The answers to that question in this post assume that the estate is in Georgia. In any other state similar or dramatically different procedures will be used depended on how much that state’s probate code differs from Georgia’s.
A well-drafted will in Georgia, which excludes practically all do-it-yourself projects, contains a waiver of three requirements:
Obtaining a fiduciary bond.
Filing an inventory at the probate court of the estate’s assets.
Filing an annual report at the probate court of the estate’s accounts and activities.
When those requirements are not waived in the will, or there is no will, it is sometimes possible to obtain a court order to waive them. However, that usually requires that all the heirs and/or beneficiaries of the estate do not object to a motion for the court to grant that waiver.
When the filing of an annual report has been waived, the beneficiaries of the estate are still entitled to receive a report each year as to the money coming into and going out of the estate. The big difference is that report can be less formal than a court-filed annual report and therefore less expensive to prepare.
An often over-looked task for the executor, or administrator of the estate when there is no will, is to provide a receipt for the beneficiary to sign and return acknowledging delivery of the bequest to him or her. If the distribution is being made before all taxes and debts have been paid, the cautious personal representative (a term covering both executors and administrators) will include an acknowledgment by the recipient that it is logically possible that the distribution might be “clawed back” into the estate because of an unexpected gap between the assets still in the estate and previously unknown liabilities.
The really cautious personal representative (“PR”) will calculate the future cash flow requirements for the estate and then hold back a reserve of money that is three times the anticipated cash requirements. If not enough information is available to the PR to make that calculation, then no distribution should be made until there is. An example would be pending litigation against the estate with difficult to calculate damages allegedly to be paid from the estate’s assets.
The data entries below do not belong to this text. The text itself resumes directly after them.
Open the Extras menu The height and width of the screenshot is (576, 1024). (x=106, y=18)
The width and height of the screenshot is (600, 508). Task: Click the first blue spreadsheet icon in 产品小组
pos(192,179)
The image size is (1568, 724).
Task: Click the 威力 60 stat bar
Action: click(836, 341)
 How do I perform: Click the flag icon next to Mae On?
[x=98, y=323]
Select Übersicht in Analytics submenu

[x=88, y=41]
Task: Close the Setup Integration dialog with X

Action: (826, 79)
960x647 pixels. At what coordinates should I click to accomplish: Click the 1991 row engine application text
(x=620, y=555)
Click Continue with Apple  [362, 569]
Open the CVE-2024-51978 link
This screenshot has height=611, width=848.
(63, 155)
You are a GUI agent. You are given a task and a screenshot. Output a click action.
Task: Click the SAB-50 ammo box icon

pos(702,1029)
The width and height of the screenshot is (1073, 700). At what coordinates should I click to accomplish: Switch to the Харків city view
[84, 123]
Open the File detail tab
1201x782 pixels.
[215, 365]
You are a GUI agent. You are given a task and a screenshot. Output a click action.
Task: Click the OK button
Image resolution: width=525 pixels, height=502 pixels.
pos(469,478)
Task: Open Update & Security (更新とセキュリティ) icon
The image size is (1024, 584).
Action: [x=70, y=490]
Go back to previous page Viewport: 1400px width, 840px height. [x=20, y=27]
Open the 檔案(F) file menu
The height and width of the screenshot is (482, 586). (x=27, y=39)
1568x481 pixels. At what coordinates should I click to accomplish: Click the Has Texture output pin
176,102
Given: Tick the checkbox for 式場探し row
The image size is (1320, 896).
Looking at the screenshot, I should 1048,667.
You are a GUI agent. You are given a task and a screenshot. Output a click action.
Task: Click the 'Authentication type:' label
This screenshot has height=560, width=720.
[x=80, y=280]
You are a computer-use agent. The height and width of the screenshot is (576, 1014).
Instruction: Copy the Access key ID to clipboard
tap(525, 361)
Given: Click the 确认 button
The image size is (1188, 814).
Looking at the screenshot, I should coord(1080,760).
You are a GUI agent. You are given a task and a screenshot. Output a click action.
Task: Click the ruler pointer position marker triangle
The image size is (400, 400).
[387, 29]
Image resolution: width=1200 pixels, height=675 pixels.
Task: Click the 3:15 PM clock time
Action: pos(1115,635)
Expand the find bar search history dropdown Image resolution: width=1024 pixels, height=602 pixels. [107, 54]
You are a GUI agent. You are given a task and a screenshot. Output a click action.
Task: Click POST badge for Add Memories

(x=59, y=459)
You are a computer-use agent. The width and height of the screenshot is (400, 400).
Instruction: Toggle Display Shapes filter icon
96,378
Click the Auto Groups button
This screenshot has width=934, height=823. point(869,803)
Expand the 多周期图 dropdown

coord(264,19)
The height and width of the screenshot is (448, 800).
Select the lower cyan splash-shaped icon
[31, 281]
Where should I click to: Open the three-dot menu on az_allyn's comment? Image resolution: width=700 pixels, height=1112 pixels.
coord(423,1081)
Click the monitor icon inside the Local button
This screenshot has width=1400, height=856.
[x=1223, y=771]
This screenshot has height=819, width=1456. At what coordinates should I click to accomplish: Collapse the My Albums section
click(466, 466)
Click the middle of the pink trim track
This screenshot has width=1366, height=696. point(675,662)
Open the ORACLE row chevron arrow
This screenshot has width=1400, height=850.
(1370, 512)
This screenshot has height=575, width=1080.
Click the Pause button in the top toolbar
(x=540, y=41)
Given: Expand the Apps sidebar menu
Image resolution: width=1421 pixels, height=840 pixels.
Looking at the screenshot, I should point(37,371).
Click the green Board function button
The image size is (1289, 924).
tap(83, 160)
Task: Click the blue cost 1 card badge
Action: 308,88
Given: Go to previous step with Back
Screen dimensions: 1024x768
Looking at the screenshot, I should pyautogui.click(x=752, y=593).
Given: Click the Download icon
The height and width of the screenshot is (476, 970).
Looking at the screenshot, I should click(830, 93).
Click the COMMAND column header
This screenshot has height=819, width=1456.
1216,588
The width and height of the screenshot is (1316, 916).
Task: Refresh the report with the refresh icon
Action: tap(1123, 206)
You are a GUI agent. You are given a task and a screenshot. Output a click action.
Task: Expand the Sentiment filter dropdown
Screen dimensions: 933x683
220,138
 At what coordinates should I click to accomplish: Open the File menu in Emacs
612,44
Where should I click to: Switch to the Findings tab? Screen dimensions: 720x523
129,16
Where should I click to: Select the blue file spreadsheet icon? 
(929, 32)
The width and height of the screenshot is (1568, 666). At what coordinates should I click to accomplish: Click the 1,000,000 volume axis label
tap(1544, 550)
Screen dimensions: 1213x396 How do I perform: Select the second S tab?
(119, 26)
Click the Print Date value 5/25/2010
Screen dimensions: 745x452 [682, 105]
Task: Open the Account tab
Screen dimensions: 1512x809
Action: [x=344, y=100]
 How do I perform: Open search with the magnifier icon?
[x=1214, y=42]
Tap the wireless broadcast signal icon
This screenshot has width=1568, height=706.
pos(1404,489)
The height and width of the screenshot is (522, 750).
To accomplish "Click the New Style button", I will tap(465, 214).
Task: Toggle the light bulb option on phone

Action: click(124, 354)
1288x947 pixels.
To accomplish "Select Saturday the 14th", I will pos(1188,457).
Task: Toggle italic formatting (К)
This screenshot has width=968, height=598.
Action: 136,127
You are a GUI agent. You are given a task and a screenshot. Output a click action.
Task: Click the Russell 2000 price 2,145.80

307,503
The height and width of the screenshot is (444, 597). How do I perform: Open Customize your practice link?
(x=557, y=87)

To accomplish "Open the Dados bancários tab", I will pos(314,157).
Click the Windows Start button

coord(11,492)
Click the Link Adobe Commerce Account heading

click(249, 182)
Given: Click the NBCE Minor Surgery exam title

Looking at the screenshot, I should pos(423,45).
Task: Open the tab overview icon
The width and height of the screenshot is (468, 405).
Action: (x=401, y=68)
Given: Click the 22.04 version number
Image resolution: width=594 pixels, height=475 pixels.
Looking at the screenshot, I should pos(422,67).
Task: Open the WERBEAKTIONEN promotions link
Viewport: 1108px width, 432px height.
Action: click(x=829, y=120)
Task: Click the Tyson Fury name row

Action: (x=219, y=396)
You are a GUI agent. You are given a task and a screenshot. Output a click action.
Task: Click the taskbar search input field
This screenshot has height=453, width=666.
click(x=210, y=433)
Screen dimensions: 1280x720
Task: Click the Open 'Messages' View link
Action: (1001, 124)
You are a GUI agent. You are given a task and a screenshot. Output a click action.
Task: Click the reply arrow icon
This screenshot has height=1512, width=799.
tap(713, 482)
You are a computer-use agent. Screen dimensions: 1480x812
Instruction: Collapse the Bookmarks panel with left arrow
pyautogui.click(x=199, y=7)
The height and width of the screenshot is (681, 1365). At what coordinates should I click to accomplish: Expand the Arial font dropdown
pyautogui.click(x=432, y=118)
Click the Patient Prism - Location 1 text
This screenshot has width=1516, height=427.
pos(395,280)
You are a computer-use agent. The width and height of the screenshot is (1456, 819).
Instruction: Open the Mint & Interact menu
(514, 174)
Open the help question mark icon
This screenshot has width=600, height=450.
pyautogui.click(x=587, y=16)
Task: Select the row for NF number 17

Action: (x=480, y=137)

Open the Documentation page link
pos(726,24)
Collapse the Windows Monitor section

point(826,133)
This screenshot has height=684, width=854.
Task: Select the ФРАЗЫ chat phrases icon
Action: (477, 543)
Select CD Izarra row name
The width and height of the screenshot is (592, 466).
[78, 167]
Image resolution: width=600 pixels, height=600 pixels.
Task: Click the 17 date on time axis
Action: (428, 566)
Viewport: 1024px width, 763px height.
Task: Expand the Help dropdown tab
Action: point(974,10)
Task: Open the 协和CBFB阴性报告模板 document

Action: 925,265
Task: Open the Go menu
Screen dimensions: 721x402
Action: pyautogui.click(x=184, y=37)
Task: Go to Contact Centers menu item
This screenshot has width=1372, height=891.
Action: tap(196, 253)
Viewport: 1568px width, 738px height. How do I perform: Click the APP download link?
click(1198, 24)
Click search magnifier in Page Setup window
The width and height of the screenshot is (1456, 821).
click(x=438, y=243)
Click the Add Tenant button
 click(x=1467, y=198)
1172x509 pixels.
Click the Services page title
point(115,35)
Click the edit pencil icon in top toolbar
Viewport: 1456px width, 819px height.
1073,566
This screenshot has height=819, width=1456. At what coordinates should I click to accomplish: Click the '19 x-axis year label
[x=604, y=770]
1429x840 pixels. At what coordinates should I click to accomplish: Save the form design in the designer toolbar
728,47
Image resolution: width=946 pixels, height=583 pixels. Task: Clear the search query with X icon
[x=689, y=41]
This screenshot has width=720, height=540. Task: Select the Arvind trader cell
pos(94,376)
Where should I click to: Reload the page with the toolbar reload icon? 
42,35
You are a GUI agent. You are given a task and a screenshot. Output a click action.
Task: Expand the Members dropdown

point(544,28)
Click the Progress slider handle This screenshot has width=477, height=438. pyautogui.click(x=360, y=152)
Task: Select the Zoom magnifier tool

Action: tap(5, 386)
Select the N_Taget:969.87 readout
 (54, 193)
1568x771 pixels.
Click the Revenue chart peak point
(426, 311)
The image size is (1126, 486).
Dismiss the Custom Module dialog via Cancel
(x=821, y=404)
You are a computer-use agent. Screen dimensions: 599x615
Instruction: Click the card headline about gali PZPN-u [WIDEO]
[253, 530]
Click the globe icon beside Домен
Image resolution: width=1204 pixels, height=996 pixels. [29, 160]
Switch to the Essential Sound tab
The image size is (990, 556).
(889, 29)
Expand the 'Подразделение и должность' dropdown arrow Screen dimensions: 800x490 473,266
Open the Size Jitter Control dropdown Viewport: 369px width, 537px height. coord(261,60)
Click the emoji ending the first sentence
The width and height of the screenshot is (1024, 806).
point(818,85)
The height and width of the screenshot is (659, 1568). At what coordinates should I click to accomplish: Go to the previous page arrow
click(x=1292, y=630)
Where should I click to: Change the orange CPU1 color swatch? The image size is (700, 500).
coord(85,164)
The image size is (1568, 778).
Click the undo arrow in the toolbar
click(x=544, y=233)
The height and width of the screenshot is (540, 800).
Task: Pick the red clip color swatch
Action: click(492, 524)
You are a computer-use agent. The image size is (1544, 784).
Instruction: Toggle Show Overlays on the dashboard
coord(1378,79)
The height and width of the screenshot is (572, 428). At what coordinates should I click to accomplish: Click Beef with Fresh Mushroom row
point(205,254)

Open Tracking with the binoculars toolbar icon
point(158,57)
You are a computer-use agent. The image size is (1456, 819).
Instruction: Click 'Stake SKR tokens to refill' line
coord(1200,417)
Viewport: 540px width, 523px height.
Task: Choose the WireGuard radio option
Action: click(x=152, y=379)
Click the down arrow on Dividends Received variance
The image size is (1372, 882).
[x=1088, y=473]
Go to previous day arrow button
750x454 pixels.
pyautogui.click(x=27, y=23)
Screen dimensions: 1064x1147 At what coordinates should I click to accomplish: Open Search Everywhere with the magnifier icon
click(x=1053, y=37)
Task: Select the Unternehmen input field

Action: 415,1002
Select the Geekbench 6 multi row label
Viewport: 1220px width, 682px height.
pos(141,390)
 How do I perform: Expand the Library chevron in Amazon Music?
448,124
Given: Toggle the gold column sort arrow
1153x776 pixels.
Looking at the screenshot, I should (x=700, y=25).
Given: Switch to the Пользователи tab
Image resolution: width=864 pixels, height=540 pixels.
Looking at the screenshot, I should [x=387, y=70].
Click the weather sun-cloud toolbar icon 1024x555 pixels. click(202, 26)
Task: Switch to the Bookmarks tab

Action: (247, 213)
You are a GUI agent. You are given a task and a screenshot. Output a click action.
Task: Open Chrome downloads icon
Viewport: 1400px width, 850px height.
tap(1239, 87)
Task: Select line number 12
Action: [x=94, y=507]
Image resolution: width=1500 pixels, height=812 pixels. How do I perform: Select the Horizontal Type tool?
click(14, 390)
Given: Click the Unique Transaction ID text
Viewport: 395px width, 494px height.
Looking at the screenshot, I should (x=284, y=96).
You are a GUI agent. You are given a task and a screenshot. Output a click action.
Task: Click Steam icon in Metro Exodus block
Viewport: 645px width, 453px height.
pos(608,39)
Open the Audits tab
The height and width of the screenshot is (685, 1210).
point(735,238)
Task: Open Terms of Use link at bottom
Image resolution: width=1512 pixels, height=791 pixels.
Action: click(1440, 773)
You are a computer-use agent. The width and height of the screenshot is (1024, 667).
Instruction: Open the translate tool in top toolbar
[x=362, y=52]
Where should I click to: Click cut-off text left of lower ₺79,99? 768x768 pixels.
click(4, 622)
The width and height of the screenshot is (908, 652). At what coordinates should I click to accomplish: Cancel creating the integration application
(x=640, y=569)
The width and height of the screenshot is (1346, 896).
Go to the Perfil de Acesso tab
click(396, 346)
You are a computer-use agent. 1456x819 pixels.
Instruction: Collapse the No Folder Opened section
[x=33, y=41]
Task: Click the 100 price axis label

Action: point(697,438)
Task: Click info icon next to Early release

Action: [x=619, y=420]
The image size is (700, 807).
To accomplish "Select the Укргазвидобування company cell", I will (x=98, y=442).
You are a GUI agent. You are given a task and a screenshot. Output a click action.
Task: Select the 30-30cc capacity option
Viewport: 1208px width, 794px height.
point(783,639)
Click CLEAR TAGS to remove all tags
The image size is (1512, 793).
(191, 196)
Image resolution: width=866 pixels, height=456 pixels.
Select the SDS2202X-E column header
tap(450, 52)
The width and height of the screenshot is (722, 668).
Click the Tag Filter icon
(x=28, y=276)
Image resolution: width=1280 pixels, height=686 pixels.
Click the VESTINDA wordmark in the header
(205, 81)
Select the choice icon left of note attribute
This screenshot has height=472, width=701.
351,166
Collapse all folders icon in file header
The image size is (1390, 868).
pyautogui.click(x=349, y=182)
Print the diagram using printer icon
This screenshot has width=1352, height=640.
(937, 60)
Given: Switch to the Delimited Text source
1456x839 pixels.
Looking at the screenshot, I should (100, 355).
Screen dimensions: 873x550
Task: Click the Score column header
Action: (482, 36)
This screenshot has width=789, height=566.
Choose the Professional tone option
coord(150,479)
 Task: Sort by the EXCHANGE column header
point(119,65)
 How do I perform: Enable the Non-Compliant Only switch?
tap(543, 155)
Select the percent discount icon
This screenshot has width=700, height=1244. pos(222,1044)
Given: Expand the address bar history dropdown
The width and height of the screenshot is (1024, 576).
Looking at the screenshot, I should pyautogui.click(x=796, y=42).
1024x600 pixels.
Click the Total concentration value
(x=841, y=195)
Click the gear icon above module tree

Taxes are probably the biggest reason that any PR should not be in a hurry to make distributions. For example, does the PR know whether the decedent filed returns and paid all income taxes for the years prior to the death? What possible tax liability might exist for the estate’s income if the estate is open for multiple years?
With a very few estates there can be a federal “death tax” liability. Currently the exemption from that tax is $11.6 million. It is inflation adjusted each year and part of that exemption can be used to avoid gift taxes on lifetime gifts. Therefore the figure is an approximation.
These days I rarely see an estate that must file a tax return for the death tax because there are so few estates that large. In my opinion, estates under $6 million are unlikely to be taxed even if the exemption decreases during the foreseeable future.
Finally, there is the fairly common situation where the PR is also the only beneficiary of the estate. Most surviving spouses are in that situation when there is a will that provides “all to my spouse if she survives me and if not then equally to my children who survive me” and the spouse is serving as the PR.
Then the PR needs to look at whether formally closing the estate (with a court filing) is a good idea because there are known or potential creditor claims which are not easily resolvable. If those claims are disputed but no suit has been filed, then the PR may need to force the issue by filing a Petition for Discharge that, if granted, will close the estate. When the unpaid creditor is listed on the Petition for Discharge and served with a copy, it must file an objection to the petition. Failure to do so will result in the estate being formally closed and the creditor barred from subsequently filing a suit for the claim. It’s sort of a “put up or shut up” moment.
The most important point for any PR to remember is that consulting with an attorney, preferably one retained at the beginning of the estate administration, is a good idea. That way the PR can avoid future problems created by a failure to administer the estate in accordance with the terms of the will and/or the probate code.